Great stuff. Looks like a euro derp house.


----------



## Electric (May 16, 2017)

Lovely stuff. Seems strangely beautiful and certainly is a real treasure there Mikey.


----------



## jsp77 (May 16, 2017)

What a cracking place and Dauntless has certainly found something special, appears to have been left for the best part of 30 years. Enjoyed this very much, cheers


----------



## prettyvacant71 (May 17, 2017)

Please stop puttin up stuff like this, i hurt myself wen i fall off my chair.

What an awesome place...i do feel too old to be sayin awesome but shit it really is!

Im loving all the photos...why don't people look like that anymore lol

Truly beautifully taken MM!


----------



## Gromr (May 17, 2017)

This is a rare find, something very special. Even some of the Euro houses don't look this clean. Photographed really nicely, spot on! This is some top quality stuff.


----------



## Sam Haltin (May 17, 2017)

Looks like untouched since the late 1980s according to the calendar. I compared these shots with the shots dauntless took and nothing has changed. It looks like a cottage which could be rented.
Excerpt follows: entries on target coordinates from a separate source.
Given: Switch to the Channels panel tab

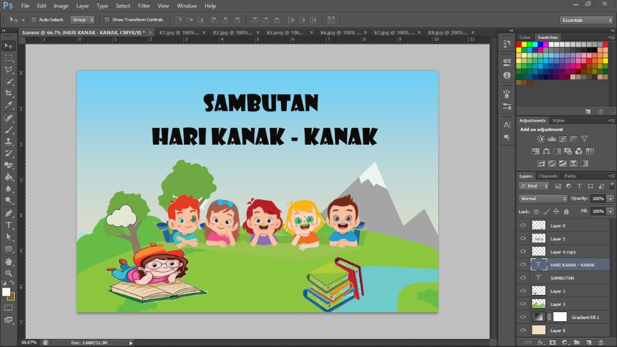Looking at the screenshot, I should click(547, 176).
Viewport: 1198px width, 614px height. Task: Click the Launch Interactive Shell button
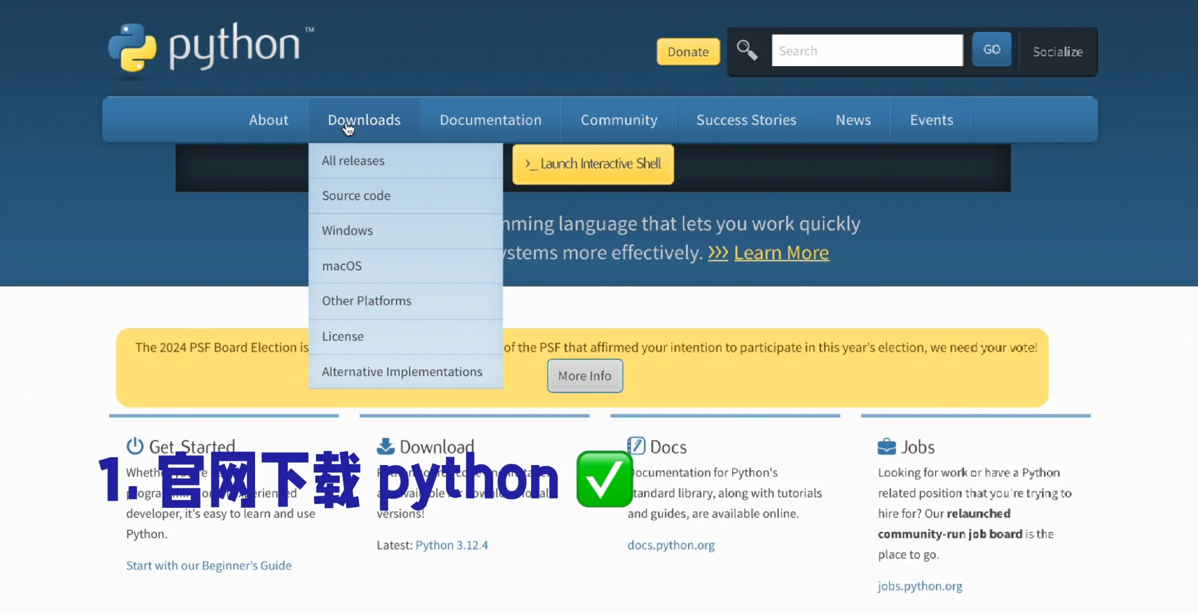tap(592, 164)
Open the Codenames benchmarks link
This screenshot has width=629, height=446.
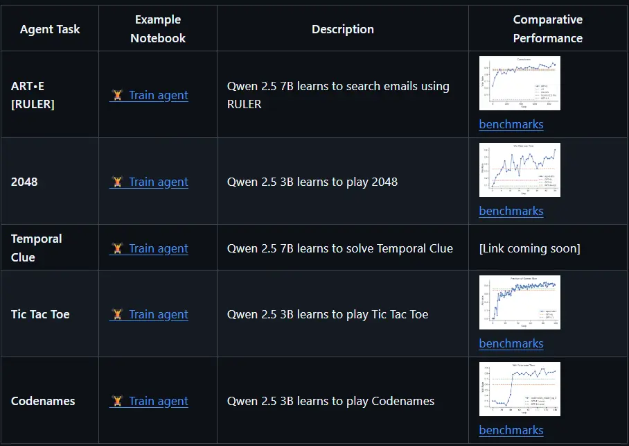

My favourite item is the small display cabinet, it has beveled mirrors and ornate moldings.


----------



## mockingbird (May 17, 2017)

Easily the best house this year, sorry I was running abit late, you have captured it really well, bit nail biting here though


----------



## skankypants (May 17, 2017)

What a cracking place...great pics also


----------



## cubelab (May 17, 2017)

Lovely shots- almost cinematic. Wish I could take pics like these!


----------



## Mikeymutt (May 18, 2017)

Thank you all for the lovely comments and I had a heart stopping moment too ha ha


----------



## HughieD (May 18, 2017)

Sometimes I'm lost for words at how good your reports are Mikey...and this is one of them.


----------



## flyboys90 (May 18, 2017)

Amazing time capsule and top marks for this report Mikey.


----------



## Blazinhawkz (May 18, 2017)

Beautiful not often you see places like this over here on UK. Cracking job on capturing this place Mikey


----------



## DiggerDen (May 18, 2017)

Beautiful photos Mikey. Loved the report.


----------



## Urbex Fam (May 19, 2017)

Wow what an amazing find! Good work!


----------



## Potter (May 21, 2017)

Superb. It really does look untouched. It should be made into a museum.


----------



## Bonjo (Jun 2, 2017)

Wow Mikey, absolutely stunning set here !!!
It just looks like the couple have just up and vanished. You can see that they lived a simple life. It's such a shame that this house has been left as there seems to be no relatives to claim the photos and personal belongings, they must to someone's parents or grandparents at least. OMG those ciggie cards... my granddad has a whole stack of them which I used to play with when I was a nipper !


----------



## Samnewman001 (Jun 18, 2017)

Wow absolutely amazing definitely the best I've seen!! What a treasure


----------



## leon.newman (Jun 18, 2017)

Amazing post!


----------



## missypink (Jun 19, 2017)

The Araby soap was produced from 1950's, they must have stocked up on it before it was discontinued.. ...wonder what it smells like now. Absolutely stunning find, feeling very jealous!


----------



## Ferox (Jun 24, 2017)

Yet another great place bud with cool shots as usual. Good work


----------